PR is often described as an awareness tactic, but its real role is explanatory. Earned media shapes how a category is understood, which brands are seen as legitimate options, and what attributes matter in the first place. Long before a consumer compares prices or clicks an ad, PR helps determine which brands feel real, credible, and worthy of consideration.
Familiarity precedes trust
Purchase always involves trust. And trust is not established at the moment of conversion.
Nielsen’s research on advertising frequency shows that repeated exposure increases recall, credibility, and purchase likelihood, particularly in crowded consumer categories. Familiarity reduces perceived risk and lowers the cognitive effort required to make a decision.
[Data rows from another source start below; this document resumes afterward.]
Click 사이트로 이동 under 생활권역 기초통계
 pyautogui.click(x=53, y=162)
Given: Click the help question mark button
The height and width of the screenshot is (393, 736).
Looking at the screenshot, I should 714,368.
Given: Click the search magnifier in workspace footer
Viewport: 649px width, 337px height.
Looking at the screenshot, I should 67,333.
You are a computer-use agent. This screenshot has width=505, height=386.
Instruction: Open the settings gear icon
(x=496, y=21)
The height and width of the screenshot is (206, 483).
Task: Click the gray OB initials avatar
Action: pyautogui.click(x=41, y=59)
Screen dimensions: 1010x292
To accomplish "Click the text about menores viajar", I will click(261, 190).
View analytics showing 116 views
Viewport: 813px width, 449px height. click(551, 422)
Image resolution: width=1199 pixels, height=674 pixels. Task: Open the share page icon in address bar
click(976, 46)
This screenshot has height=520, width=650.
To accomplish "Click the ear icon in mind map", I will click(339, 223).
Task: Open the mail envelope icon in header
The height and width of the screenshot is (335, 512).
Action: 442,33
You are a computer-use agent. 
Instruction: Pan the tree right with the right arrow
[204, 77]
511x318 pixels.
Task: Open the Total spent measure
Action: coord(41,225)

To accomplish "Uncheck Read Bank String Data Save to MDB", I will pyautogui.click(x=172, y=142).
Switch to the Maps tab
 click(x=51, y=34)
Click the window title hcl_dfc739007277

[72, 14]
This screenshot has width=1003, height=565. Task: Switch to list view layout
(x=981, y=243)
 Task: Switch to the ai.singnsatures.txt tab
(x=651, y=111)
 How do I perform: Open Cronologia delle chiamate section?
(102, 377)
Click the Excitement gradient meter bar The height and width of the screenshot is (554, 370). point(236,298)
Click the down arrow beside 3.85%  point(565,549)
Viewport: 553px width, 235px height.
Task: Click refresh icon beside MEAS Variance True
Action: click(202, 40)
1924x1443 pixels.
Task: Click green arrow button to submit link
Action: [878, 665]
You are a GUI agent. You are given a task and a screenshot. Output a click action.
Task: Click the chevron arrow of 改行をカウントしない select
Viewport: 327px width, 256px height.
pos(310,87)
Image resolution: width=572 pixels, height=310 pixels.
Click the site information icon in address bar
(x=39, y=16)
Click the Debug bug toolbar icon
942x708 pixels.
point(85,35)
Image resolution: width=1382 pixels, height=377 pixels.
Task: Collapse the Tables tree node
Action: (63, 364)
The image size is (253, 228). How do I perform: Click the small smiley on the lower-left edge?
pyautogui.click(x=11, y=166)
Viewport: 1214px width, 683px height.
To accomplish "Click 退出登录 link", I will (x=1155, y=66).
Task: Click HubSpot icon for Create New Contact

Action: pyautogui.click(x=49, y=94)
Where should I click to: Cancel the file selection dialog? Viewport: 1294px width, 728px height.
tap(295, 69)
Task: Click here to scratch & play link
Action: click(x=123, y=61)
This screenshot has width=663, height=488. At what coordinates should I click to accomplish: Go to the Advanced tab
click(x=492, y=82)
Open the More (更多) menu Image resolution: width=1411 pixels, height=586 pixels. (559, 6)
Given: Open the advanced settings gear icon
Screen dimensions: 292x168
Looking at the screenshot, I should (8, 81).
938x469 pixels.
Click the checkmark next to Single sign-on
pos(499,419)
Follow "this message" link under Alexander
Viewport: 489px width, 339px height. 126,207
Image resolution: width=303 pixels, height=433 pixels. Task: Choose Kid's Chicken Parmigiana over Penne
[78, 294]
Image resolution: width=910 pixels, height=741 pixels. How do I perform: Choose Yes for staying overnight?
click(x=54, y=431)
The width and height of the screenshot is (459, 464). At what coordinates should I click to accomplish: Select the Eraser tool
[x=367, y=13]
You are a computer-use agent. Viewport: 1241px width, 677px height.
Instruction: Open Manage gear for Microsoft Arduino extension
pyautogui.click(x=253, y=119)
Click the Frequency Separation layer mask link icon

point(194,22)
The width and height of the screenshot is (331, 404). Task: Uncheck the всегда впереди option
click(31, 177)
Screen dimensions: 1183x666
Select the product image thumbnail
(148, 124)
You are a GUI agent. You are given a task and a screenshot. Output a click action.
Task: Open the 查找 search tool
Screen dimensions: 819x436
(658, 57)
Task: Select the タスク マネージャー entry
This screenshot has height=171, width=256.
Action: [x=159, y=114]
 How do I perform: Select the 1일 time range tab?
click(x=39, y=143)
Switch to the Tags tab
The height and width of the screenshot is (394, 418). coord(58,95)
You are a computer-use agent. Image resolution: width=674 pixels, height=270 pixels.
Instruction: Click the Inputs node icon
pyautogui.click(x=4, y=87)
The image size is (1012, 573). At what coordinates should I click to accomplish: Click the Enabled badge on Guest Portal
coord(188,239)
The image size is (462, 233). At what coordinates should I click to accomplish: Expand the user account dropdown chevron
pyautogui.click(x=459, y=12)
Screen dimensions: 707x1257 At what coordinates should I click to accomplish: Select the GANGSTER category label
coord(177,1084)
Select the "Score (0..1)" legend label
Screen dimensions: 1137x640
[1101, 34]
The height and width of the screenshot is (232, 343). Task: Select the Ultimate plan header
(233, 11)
Earned media, owned content and cultural visibility play a central role in building this familiarity. They establish legitimacy and context before a consumer encounters a performance ad. Without that foundation, performance messaging feels interruptive rather than reinforcing.
A cautionary note to foreign firms scaling in the US
In many manufacturing hubs, where optimization and measurability are deeply engrained into the production culture, consumer marketing has historically emphasized short-term efficiency and thus performance marketing. PR and TOFU tactics are treated as a light add on that does little beyond vanity. This is the root cause of myriad US market failures by foreign firms.
In contrast, leading American brands tend to integrate PR into demand creation. They use earned media and narrative visibility to shape category understanding, establish third-party validation, and build mental availability at scale. The impact of this approach is not always visible in quarterly dashboards, but it shows up clearly in long-term growth and brand resilience.
What sustainable consumer growth requires in 2026
Is there a magic formula?
Unfortunately not. There is no universal budget split for various funnel stages that applies to every category or lifecycle. However, the evidence consistently supports full-funnel investment and PR.
WARC’s analysis of long-term effectiveness shows that brands investing in both brand building and performance achieve stronger and more durable growth than those relying on performance alone.
Performance converts demand. TOFU tactics like PR create the conditions that make conversion possible.
In 2026, CMOs who chase last-touch measurability over meaningful framing and familiarity will find growth measurable only in its absence.